Expanded trade has benefitted a great many people and businesses in the United States. But there are also businesses, workers and farmers who have been hurt because other countries employ unfair and illegal trade practices. Fortunately, this nation has enacted laws that are designed to help American workers and businesses get back on their feet by giving them a way to seek relief from the effects of these illegal trade practices.

How important are these trade remedy laws? Consider the hundreds of U.S. lumber mill jobs lost many of them in Minnesota and Idaho since March 2001, when the Canadian Softwood Lumber Agreement expired. Once that agreement ran out, Canada dumped lumber relentlessly into our market, even though the value was already low, thus further depressing U.S. timber prices.

Under current law, the U.S. timber industry was able to appeal its grievance about unfair Canadian practices directly to the Department of Commerce (DOC). After a year-long study, the DOC ruled that the Canadian government was unfairly subsidizing and dumping softwood lumber into the market. It recommended a duty on Canadian lumber that the International Trade Commission ruled will be enforced at 27 percent. Had it not been for existing U.S. laws, American businesses and workers would have been helpless to correct this injustice.

The timber industry is not alone in dealing with unfair trade. The high-tech, textile and agricultural sectors have all cried foul to trade partners. Pitting American workers against the deep pockets of foreign governments is unacceptable. I support free trade, but it's only effective when it's fair. We must insist on fair trade at a minimum and have the tools in place to provide for it.

Obviously, many of our trade partners would love to see these trade remedy laws weakened, because it would allow them to flood the U.S. market with goods that are unfairly subsidized, or which bypass trade agreements, hurting American businesses and putting Americans out of work. In fact, some foreign countries are only willing to enter into a deal with the United States if these laws are weakened as part of the agreement.

I support Trade Promotion Authority (TPA) because it is important for the president to have the authority to arrange trade deals with countries that could otherwise be delayed by a lengthy Senate approval process. However, the United States Senate doesn't want to see the trade remedy laws that it passed to help American workers and businesses used as bargaining chips in trade negotiations. In fact, last May, I joined 61 of my fellow senators in signing a letter to President Bush that expressed our unified opposition to any trade agreement that undermines these U.S. trade remedy laws.

Despite this, the current TPA bill before the Senate does nothing to prevent these laws from being weakened. If the president were to negotiate a trade agreement including provisions that weaken trade remedy laws, the "Fast Track" rules in this bill would only allow the Senate to ratify or reject the agreement in its entirety. Though such a rejection would protect American businesses, it would deny them potential new trading partners for their products and services.

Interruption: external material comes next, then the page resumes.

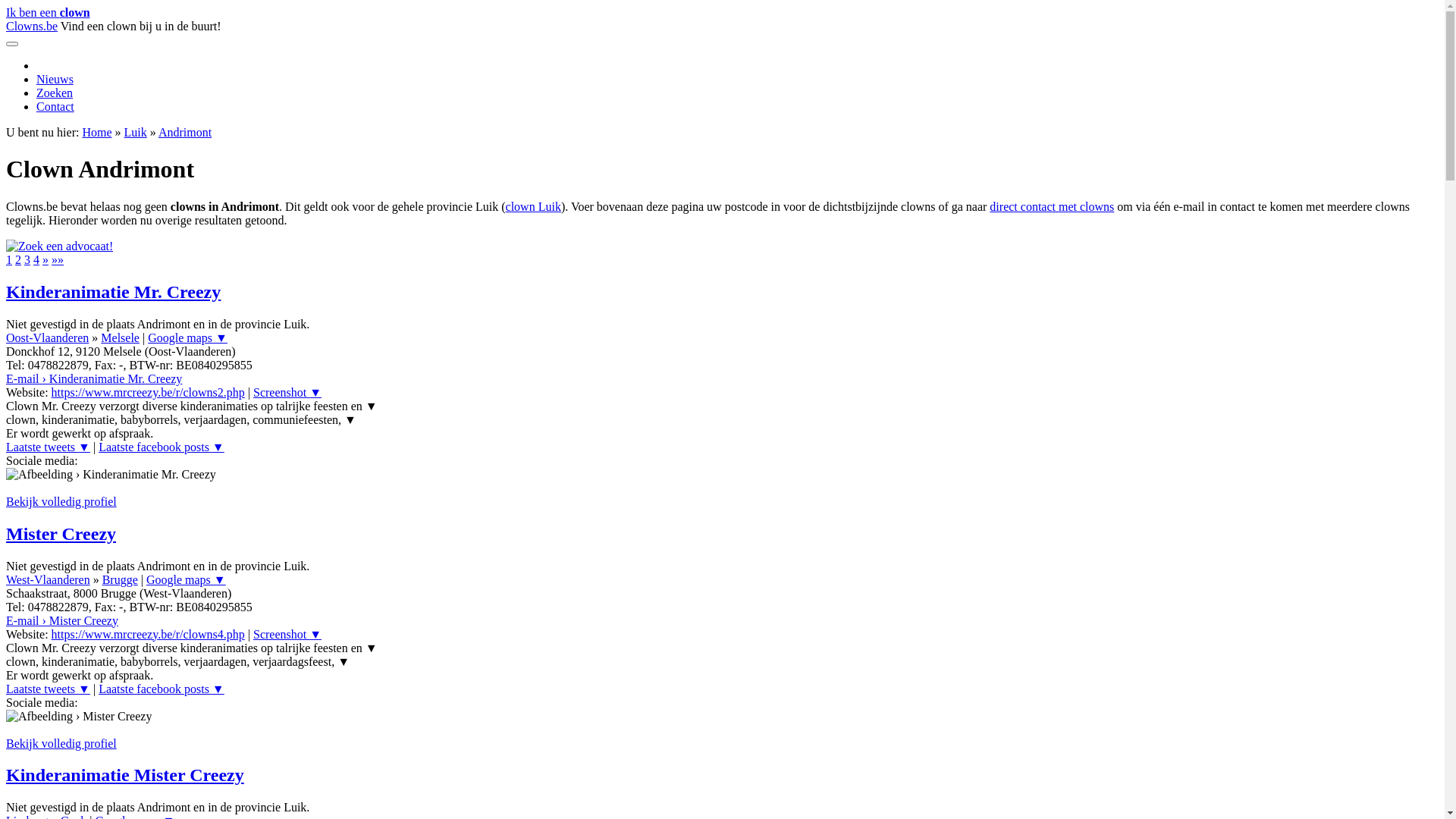 The height and width of the screenshot is (819, 1456). I want to click on 'Melsele', so click(119, 337).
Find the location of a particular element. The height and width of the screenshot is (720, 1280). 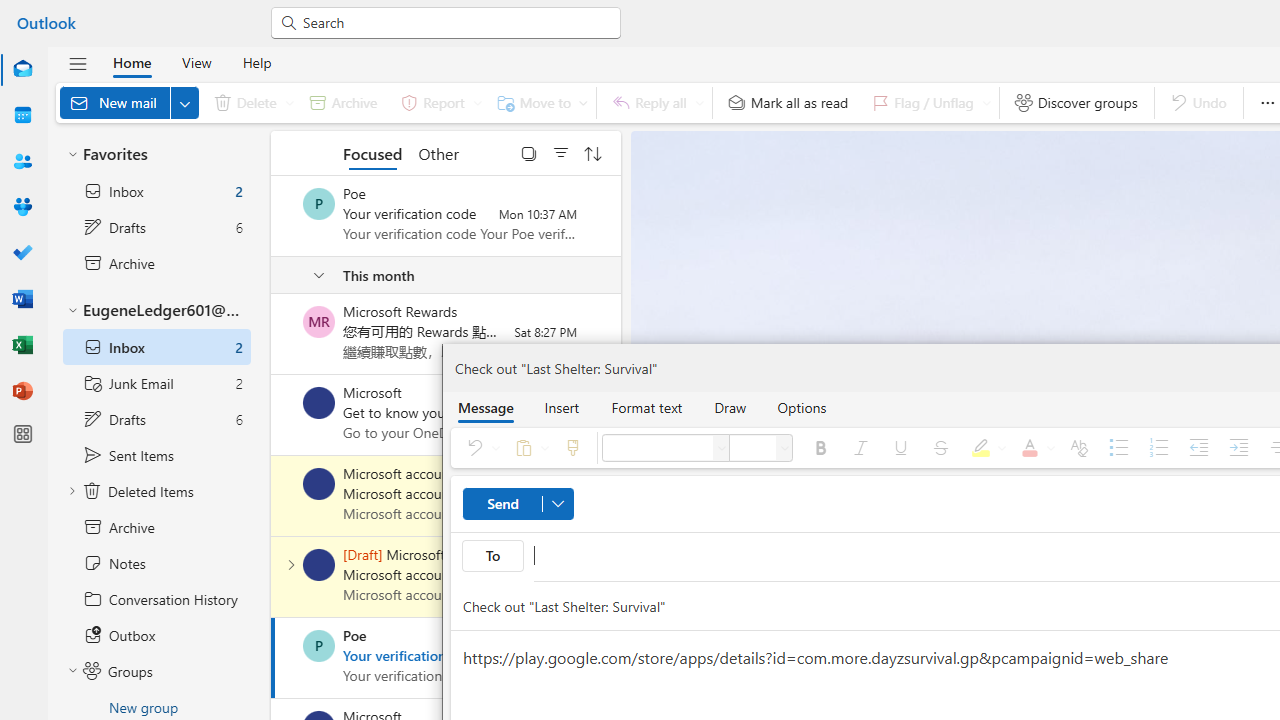

'Word' is located at coordinates (23, 299).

Instead of forcing the Senate to choose whether to bring down an entire package, Sen. Mark Dayton and I, along with a bipartisan group of Senate co-sponsors, proposed an amendment that was passed by a majority of my colleagues. Our amendment addresses this problem by allowing but not requiring Congress to debate parts of trade agreements that threaten the ability of U.S. industries and workers to seek remedy for unfair trade. The rest of the trade agreement would remain intact as negotiated by the president and can proceed on its way to his desk.

This amendment to improve the TPA bill is being offered by a broad coalition of senators 13 Republicans and 13 Democrats many of whom are unequivocally in favor of trade promotion authority for the president.

With the recent passage of this amendment, the U.S. Senate is sending our trading partners a very clear message that the Congress of the United States will stand together with the administration to safeguard the right for American businesses, workers, and farmers to enjoy the benefits of free and fair trade.


Sen. Larry Craig is a Republican from Idaho.